** Opening Exercise input block **

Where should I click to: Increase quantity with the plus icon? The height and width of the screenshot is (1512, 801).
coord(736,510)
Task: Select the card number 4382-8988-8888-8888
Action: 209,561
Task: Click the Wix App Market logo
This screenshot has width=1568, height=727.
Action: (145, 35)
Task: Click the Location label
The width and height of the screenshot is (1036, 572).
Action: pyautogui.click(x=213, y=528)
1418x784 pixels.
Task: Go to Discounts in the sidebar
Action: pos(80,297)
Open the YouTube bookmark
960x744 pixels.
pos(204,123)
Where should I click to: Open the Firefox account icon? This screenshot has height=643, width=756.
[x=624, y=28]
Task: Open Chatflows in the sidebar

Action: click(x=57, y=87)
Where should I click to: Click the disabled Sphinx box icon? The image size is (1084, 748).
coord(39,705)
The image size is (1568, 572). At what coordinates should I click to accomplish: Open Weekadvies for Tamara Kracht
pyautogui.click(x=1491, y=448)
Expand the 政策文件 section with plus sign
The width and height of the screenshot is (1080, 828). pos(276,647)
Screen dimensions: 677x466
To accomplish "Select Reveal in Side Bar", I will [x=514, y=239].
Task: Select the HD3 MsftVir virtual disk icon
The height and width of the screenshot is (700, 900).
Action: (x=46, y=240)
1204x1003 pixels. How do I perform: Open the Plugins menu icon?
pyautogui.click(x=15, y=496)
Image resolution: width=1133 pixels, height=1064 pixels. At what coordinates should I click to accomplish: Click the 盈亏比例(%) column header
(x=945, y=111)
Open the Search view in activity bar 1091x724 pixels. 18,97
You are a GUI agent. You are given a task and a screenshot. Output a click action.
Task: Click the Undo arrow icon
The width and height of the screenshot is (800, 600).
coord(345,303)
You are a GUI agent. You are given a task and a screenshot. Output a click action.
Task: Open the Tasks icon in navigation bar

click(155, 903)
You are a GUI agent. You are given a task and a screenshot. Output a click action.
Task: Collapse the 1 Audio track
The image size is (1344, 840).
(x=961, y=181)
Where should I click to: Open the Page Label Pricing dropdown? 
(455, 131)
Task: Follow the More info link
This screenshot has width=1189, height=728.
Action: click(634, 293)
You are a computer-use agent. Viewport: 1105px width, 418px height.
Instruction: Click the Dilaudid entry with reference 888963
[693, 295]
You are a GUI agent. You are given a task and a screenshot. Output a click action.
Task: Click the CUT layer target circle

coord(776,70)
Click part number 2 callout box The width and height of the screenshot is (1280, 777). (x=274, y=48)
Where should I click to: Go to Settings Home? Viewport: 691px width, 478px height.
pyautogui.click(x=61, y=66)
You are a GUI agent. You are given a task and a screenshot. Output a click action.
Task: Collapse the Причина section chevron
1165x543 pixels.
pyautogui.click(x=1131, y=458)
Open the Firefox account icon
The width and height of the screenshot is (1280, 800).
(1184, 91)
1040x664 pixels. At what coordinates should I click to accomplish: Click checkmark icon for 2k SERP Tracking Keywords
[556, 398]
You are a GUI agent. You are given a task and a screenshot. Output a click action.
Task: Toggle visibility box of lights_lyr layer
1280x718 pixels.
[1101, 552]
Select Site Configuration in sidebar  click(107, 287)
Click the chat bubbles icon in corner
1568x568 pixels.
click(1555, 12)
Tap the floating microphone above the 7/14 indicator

** Closing Exercise input block **

» **What is being asked**
Each line from the one that contains "Task: Toggle visibility" through the end of the records must be repeated exactly. No other line belongs in the answer.

» **Output**
Task: Toggle visibility box of lights_lyr layer
1280x718 pixels.
[1101, 552]
Select Site Configuration in sidebar  click(107, 287)
Click the chat bubbles icon in corner
1568x568 pixels.
click(1555, 12)
Tap the floating microphone above the 7/14 indicator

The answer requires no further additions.